## Data for processing:
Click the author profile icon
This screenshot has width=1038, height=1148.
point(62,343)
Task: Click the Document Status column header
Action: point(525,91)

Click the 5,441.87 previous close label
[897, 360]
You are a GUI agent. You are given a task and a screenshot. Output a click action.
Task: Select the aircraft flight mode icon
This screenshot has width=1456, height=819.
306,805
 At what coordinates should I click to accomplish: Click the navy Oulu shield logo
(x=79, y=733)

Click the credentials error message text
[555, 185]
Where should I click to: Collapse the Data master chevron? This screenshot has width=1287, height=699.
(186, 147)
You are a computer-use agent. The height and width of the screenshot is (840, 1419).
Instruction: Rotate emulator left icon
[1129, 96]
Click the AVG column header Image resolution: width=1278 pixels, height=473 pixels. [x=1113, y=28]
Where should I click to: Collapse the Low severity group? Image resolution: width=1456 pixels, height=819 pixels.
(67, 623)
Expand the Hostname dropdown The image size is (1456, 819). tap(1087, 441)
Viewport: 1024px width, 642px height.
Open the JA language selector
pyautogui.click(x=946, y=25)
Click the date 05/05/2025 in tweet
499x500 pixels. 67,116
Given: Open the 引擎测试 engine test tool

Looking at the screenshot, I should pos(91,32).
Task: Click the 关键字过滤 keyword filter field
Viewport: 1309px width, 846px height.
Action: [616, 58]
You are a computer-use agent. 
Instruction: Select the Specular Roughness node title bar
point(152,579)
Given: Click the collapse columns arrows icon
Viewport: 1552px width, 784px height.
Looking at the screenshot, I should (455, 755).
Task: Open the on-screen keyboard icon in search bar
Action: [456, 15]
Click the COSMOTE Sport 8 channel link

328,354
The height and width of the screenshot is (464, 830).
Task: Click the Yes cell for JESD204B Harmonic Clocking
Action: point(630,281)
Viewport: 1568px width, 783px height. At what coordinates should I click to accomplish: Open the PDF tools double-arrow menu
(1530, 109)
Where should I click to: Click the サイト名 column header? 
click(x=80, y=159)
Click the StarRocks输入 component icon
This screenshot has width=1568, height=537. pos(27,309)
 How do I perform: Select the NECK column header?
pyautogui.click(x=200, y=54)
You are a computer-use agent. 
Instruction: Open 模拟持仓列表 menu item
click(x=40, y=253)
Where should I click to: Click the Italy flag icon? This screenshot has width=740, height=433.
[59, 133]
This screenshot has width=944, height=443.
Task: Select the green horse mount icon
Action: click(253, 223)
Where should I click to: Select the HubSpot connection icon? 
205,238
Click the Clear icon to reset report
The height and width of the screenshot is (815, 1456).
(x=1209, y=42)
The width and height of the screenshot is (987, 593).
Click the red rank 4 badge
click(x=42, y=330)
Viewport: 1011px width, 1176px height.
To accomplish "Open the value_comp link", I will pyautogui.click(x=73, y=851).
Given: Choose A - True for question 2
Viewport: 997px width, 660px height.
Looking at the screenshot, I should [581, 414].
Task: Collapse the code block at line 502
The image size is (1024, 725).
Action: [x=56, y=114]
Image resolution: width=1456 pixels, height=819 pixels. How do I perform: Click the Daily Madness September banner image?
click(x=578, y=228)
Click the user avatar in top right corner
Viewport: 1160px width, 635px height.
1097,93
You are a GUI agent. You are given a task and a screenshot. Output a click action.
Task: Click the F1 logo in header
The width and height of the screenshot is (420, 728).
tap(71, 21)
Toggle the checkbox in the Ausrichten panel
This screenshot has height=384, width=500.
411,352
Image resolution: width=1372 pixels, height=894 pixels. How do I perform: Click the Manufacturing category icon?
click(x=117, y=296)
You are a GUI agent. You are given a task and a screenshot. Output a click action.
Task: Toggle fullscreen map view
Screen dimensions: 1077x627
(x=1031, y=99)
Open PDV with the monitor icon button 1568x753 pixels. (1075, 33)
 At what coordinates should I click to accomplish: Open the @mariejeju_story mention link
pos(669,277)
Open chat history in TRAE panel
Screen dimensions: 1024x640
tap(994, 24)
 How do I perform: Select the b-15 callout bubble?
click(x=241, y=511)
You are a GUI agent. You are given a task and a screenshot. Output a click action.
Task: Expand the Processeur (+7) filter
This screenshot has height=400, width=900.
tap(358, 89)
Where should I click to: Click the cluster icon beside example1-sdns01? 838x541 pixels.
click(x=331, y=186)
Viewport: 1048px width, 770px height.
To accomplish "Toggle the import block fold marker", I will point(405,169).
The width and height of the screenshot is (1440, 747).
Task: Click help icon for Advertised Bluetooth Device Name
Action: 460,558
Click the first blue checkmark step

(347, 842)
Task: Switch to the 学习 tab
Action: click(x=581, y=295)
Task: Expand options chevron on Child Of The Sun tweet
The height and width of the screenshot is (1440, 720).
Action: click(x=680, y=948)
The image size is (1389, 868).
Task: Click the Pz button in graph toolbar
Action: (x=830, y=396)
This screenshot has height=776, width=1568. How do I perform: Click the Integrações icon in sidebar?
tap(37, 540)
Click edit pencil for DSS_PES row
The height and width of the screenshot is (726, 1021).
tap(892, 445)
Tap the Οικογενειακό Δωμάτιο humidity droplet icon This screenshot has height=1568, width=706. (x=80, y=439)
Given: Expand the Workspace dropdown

## Instructions to follow:
Show every line of the rows above that contains the word "accomplish", and treat case as significant.

## Final answer:
 At what coordinates should I click to accomplish: Click the navy Oulu shield logo
Viewport: 1568px width, 783px height. At what coordinates should I click to accomplish: Open the PDF tools double-arrow menu
To accomplish "Open the value_comp link", I will pyautogui.click(x=73, y=851).
 At what coordinates should I click to accomplish: Open the @mariejeju_story mention link
To accomplish "Toggle the import block fold marker", I will point(405,169).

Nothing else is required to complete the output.